To be done>
Reproduce the lines of the listing from the line with "is (1512, 806)." to the line with "coordinates (142, 283).", inclusive.

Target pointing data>
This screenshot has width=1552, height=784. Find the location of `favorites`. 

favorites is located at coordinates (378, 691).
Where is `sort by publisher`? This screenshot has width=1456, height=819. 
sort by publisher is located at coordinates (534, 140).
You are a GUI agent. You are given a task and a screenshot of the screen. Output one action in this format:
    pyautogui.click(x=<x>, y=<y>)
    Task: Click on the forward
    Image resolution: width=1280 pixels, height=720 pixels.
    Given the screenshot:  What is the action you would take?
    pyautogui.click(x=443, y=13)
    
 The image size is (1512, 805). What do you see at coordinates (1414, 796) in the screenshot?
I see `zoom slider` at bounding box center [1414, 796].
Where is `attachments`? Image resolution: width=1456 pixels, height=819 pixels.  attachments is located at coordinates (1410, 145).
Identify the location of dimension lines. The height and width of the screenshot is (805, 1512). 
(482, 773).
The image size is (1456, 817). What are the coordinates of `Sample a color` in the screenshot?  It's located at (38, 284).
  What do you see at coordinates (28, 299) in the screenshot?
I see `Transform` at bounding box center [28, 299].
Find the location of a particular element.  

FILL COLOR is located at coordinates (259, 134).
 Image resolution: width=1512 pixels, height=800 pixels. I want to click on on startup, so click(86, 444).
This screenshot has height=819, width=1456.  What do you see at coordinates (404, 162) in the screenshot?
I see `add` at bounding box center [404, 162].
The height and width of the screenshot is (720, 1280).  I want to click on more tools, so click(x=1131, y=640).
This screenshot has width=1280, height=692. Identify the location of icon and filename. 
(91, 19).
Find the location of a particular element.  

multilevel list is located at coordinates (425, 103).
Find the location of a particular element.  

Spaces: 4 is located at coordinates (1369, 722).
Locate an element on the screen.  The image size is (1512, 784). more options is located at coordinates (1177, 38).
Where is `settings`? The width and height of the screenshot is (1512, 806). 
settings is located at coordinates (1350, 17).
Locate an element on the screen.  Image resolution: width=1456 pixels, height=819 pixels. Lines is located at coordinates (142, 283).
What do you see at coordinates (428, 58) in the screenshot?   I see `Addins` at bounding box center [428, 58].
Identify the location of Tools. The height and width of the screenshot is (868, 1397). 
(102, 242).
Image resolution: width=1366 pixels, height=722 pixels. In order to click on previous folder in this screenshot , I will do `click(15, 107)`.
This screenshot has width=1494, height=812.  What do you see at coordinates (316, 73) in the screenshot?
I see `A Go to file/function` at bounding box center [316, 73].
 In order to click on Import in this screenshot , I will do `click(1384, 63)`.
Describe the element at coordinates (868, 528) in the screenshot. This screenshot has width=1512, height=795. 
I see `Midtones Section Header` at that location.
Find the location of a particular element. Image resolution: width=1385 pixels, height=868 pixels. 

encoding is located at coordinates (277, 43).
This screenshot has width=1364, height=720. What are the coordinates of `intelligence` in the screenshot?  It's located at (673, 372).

The response>
Where is `settings`? The width and height of the screenshot is (1512, 806). 
settings is located at coordinates (1350, 17).
Locate an element on the screen.  Image resolution: width=1456 pixels, height=819 pixels. Lines is located at coordinates (142, 283).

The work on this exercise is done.